**** Supplied passage ****

"Chicken or pork?" said the flight attendant, and I couldn't help thinking that she reminded me of someone.
"Pork," I replied, and then realized the connection. I saw Inland Empire last week, and it's been bubbling up like indigestion ever since.
The pretty girl with the Polish accent was, through the Lynch lens, now a prostitute. And the meal that she placed before me was suddenly sinister.
What exactly was it?
Spaghetti, ostensibly, drenched in red with fleshy bits. Bits that glistened beneath their blanket of melted cheese. I eyed the mass warily, poking at what were possibly the remains of some passenger. That woman, perhaps, who was protesting the new liquid regulations?
I closed my eyes, willed myself out of the labyrinth, and took a bite. It was, in reality, the most innocuous meal in the world. Here before me was the Midwestern culinary trinity: a mildly tangy tomato sauce, some delicately sweet browned meat, and melted cheese.

**** Data entries ****

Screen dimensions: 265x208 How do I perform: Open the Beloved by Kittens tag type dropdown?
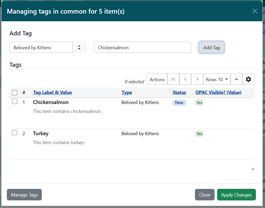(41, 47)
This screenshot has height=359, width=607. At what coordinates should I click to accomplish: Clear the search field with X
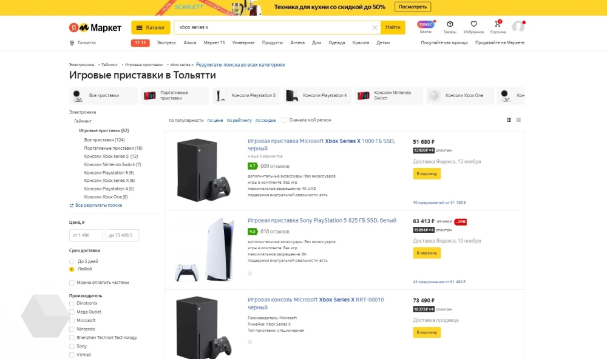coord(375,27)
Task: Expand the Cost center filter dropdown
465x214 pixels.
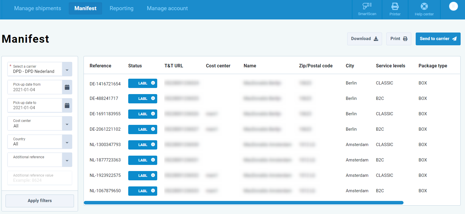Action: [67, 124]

****
**** Data entries ****

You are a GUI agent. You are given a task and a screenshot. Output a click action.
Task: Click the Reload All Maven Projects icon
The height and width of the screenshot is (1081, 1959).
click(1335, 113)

****
**** Data entries ****

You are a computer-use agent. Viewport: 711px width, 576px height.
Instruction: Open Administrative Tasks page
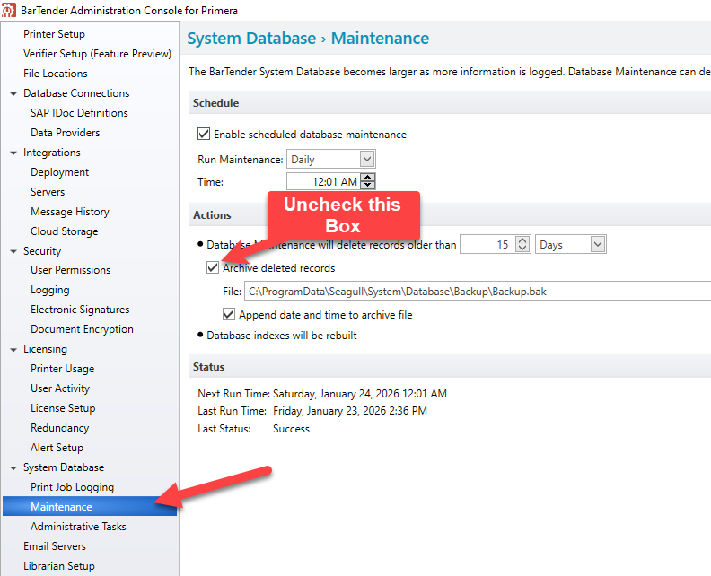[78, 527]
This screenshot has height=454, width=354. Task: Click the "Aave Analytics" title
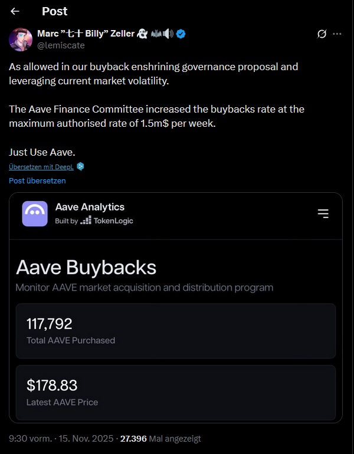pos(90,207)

****

> [Task requirements]: Continue the passage about the in-flight meal, starting after its last sentence. The material above has no connection to the passage about the in-flight meal.

> [Exercise result]:
Various permutations of this had sustained me during childhood - a period in which I was "allergic" to nearly everything. Cheeseburgers, pizza, and enchiladas - these were the building blocks of my youth. I consumed more ground beef and defrosted cheddar in those years than have been seen in whole regions of China.
This continued until 1995, the year in which I moved to Arizona. At twenty I was running away from Kansas, leaving a burnt-out apartment and everything else behind. "Everything else" included the university, my family, and eventually my food phobias.
I got a job in a bookstore in the college town of Tempe. I spent lunch breaks behind the shop in an enclosed garden that tinkled with the sound of running water. I devoured books and, after some time, the exotic offerings of a Lebanese food cart.
This practice wasn't immediate. In my first few weeks on the job, I'd been trekking to Carl's Junior to retrieve my lunch. It turns out, though, that a sourdough bacon melt isn't the best thing to be eating in 120 degree heat. My co-workers seemed to be enjoying themselves in the garden, but that food?
I still remember, more vividly than my memory of first sex, sitting alone one afternoon and contemplating tabbouleh. "This is a bite of onion," I told myself. "This is what it feels like on your teeth. Is it really so disgusting?"
It took nearly an hour to work my way through that salad. There were so many elements that were foreign to my protected palate. Raw tomato (I know). Parsley and garlic. Lemon, for God's sake.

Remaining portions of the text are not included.